Chapter 17 Loops

Loops in R can be fun. know...don't screw it up.

Figure 17.1: Loops in R can be fun. Just…you know…don’t screw it up.

One of the golden rules of programming is D.R.Y. ``Don’t repeat yourself." Why? Not because you can’t, but because it’s almost certainly a waste of time. You see, while computers are still much, much worse than humans at some tasks (like recognizing faces), they are much, much better than humans at doing a few key things - like doing the same thing over…and over…and over. To tell R to do something over and over, we use a loop. Loops are absolutely critical in conducting many analyses because they allow you to write code once but evaluate it tens, hundreds, thousands, or millions of times without ever repeating yourself.

For example, imagine that you conduct a survey of 50 people containing 100 yes/no questions. Question 1 might be “Do you ever pick your nose?” and Question 2 might be “No seriously, do you ever pick your nose?!” When you finish the survey, you could store the data as a dataframe with 50 rows (one row for each person surveyed), and 100 columns representing all 100 questions. Now, because every question should have a yes or no answer, the only values in the dataframe should be “yes” or “no” Unfortunately, as is the case with all real world data collection, you will likely get some invalid responses – like “Maybe” or “What be yee phone number?!’’. For this reason, you’d like to go through all the data, and recode any invalid response as NA (aka, missing). To do this sequentially, you’d have to write the following 100 lines of code…

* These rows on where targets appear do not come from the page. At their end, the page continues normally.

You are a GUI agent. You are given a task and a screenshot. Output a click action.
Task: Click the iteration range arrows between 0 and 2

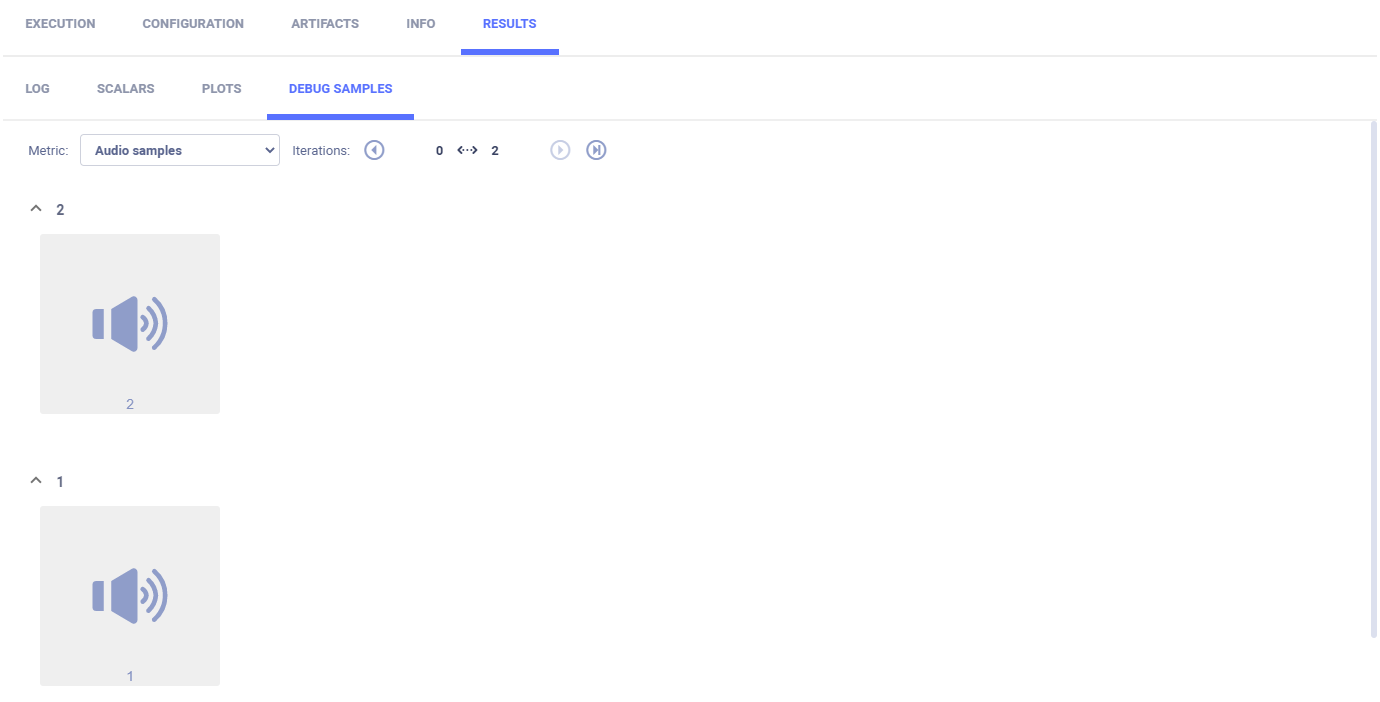(467, 151)
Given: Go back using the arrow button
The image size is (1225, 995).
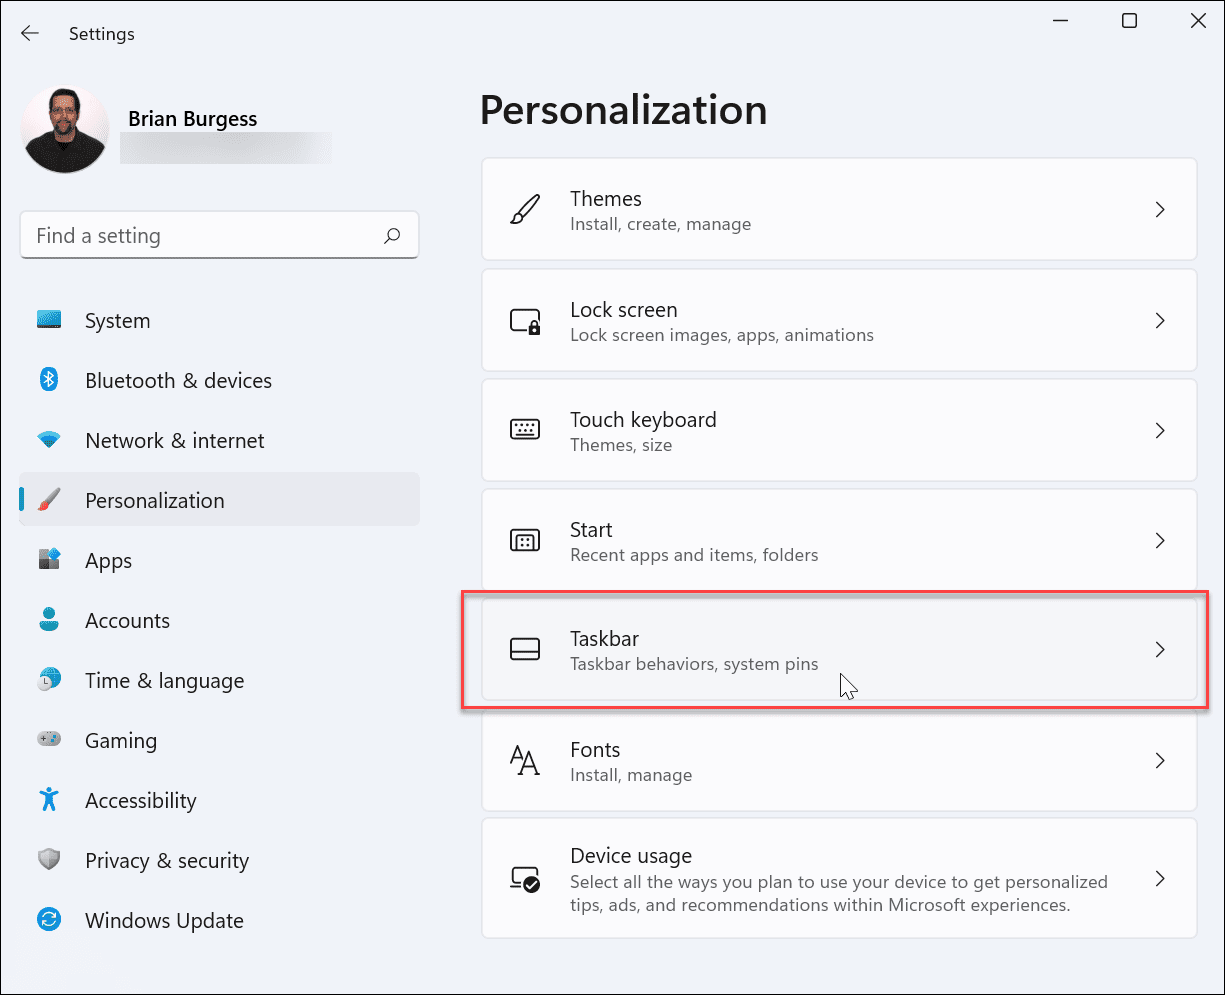Looking at the screenshot, I should pos(29,33).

# SLOW way to convert any values that aren't equal to "Y", or "N" to NA
survey.df$q.1[($q1 %in% c("Y", "N")) == FALSE] <- NA
survey.df$q.2[($q2 %in% c("Y", "N")) == FALSE] <- NA
# . ... Wait...I have to type this 98 more times?!
# .
# . ... My god this is boring...
# .
survey.df$q.100[($q100 %in% c("Y", "N")) == FALSE] <- NA

Pretty brutal right? Imagine if you have a huge dataset with 1,000 columns, now you’re really doing a lot of typing. Thankfully, with a loop you can take care of this in no time. Check out this following code chunk which uses a loop to convert the data for all 100 columns in our survey dataframe.

# FAST way to convert values that aren't "Y", or "N" to NA

for(i in 1:100) { # Loop over all 100 columns

temp <- survey.df[, i]  # Get data for ith column and save in a new temporary object temp

temp[(temp %in% c("Y", "N")) == FALSE] <- NA # Convert invalid values in temp to NA

survey.df[, i] <- temp # Assign temp back to survey.df!

} # Close loop!

Done. All 100 columns. Take a look at the code and see if you can understand the general idea. But if not, no worries. By the end of this chapter, you’ll know all the basics of how to construct loops like this one.